| AIM OF THE TASK |
Below are records to be repeated exactly. Leave their pictures behind.

(Dataset entries)
*** Block opens ***
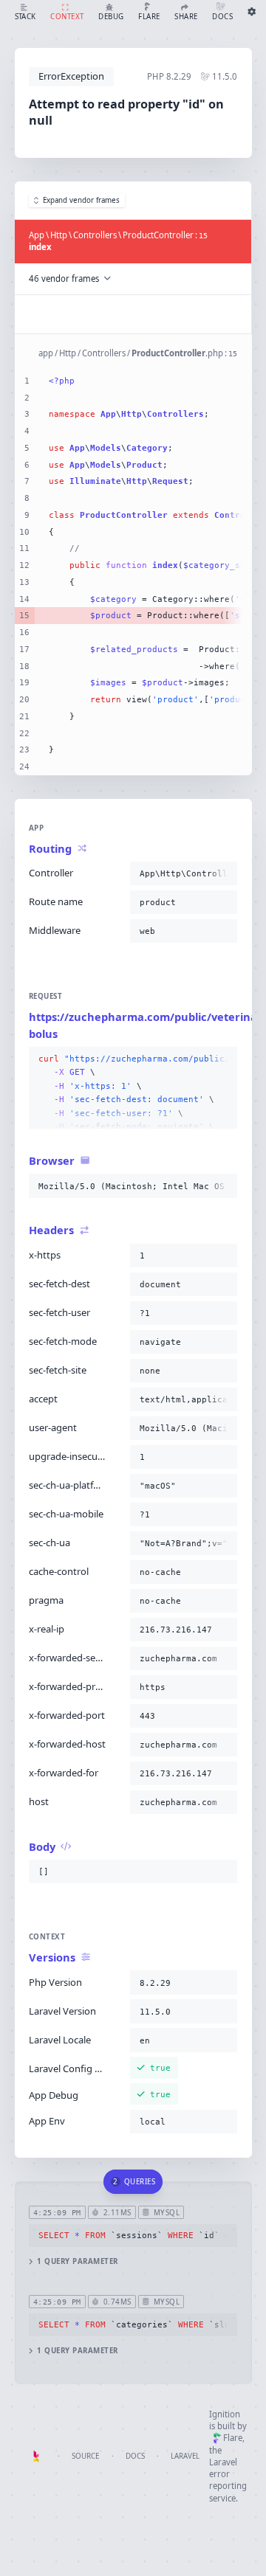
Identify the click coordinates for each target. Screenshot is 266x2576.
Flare (232, 2437)
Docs (135, 2456)
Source (85, 2456)
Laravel (185, 2456)
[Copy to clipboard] (223, 873)
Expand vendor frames (81, 200)
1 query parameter (77, 2261)
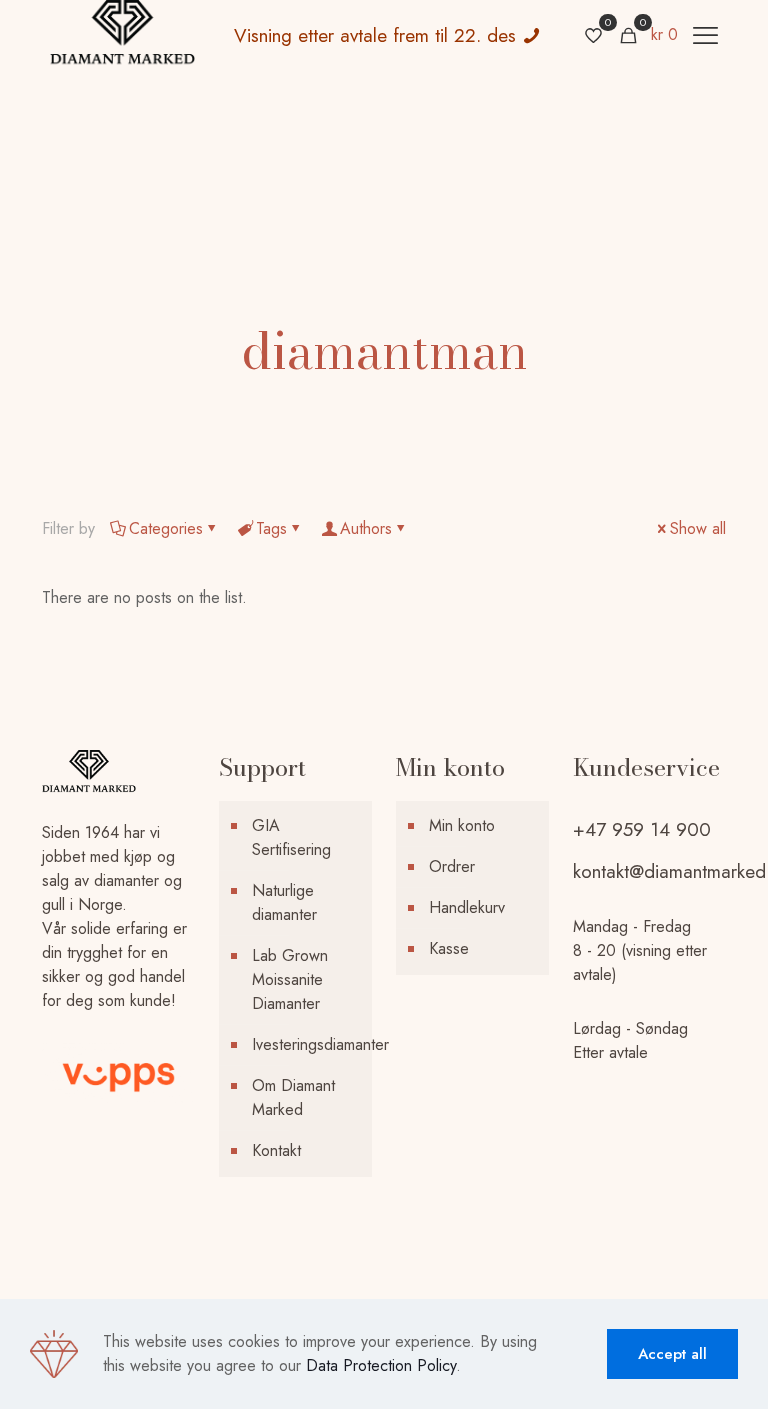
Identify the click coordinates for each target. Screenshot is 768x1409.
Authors (366, 528)
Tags (271, 528)
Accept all (672, 1354)
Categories (166, 528)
*** Block closes ***
| RESULT OF THE EXERCISE |
Identify the click coordinates for each target. Screenshot is 266x2576.
Flare (232, 2437)
Docs (135, 2456)
Source (85, 2456)
Laravel (185, 2456)
[Copy to clipboard] (223, 873)
Expand vendor frames (81, 200)
1 query parameter (77, 2261)
Identify the click coordinates for each target. Screenshot is 768x1409.
Authors (366, 528)
Tags (271, 528)
Accept all (672, 1354)
Categories (166, 528)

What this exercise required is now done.